> _Task statement_: Beginning with the line that contains "This screenshot has" in the material below, print each line exactly until the line that contains "Collapse the Design Resources tree node" has been printed, then stop.

> _Input records_:
----------------

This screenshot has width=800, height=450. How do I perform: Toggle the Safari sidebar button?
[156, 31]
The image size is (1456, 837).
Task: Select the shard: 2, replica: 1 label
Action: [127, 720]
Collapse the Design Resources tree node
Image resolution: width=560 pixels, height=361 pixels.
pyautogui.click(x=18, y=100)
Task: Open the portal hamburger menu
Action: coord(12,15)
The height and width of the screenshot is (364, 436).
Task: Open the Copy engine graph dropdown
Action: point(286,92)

----------------

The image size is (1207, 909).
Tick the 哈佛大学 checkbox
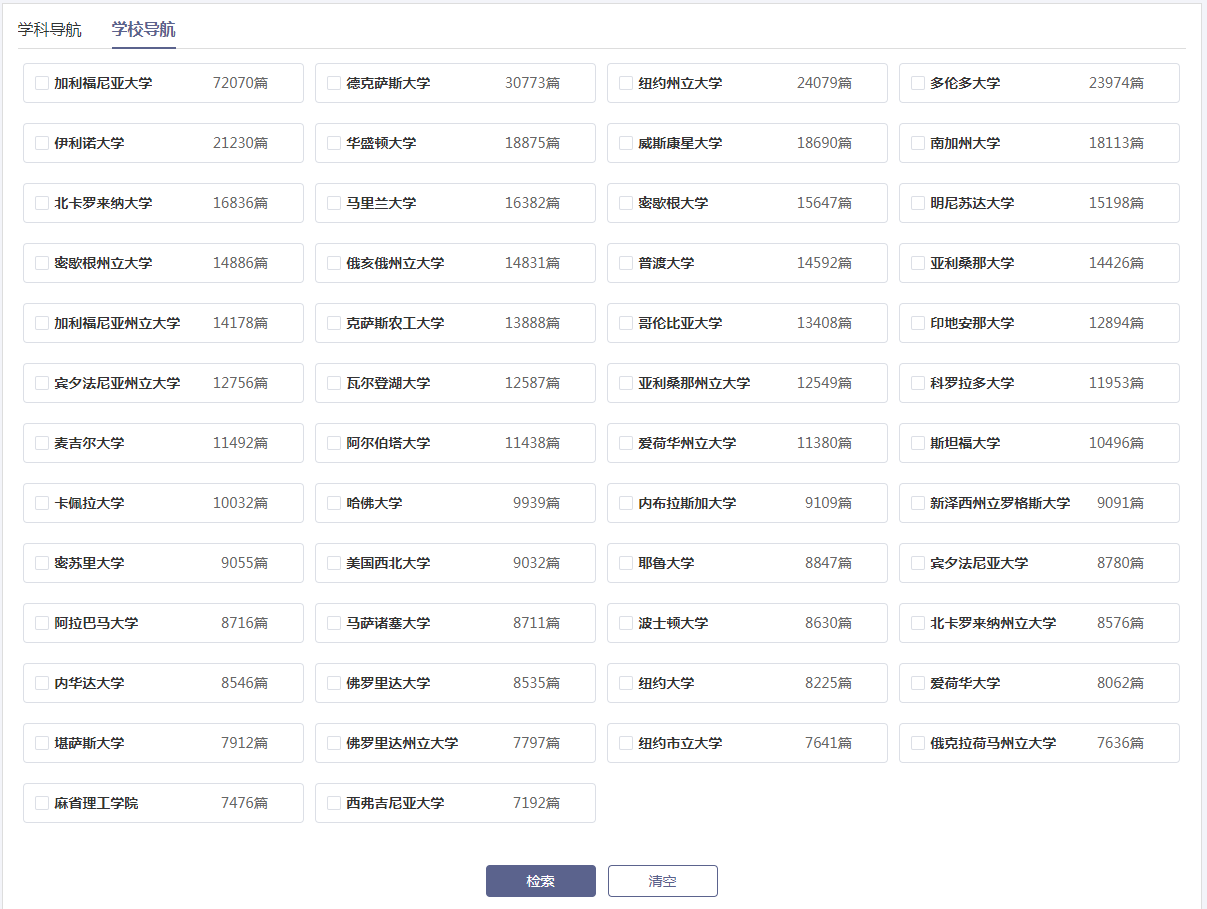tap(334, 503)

----------------

> _Response_:
This screenshot has width=800, height=450. How do I perform: Toggle the Safari sidebar button?
[156, 31]
The image size is (1456, 837).
Task: Select the shard: 2, replica: 1 label
Action: [127, 720]
Collapse the Design Resources tree node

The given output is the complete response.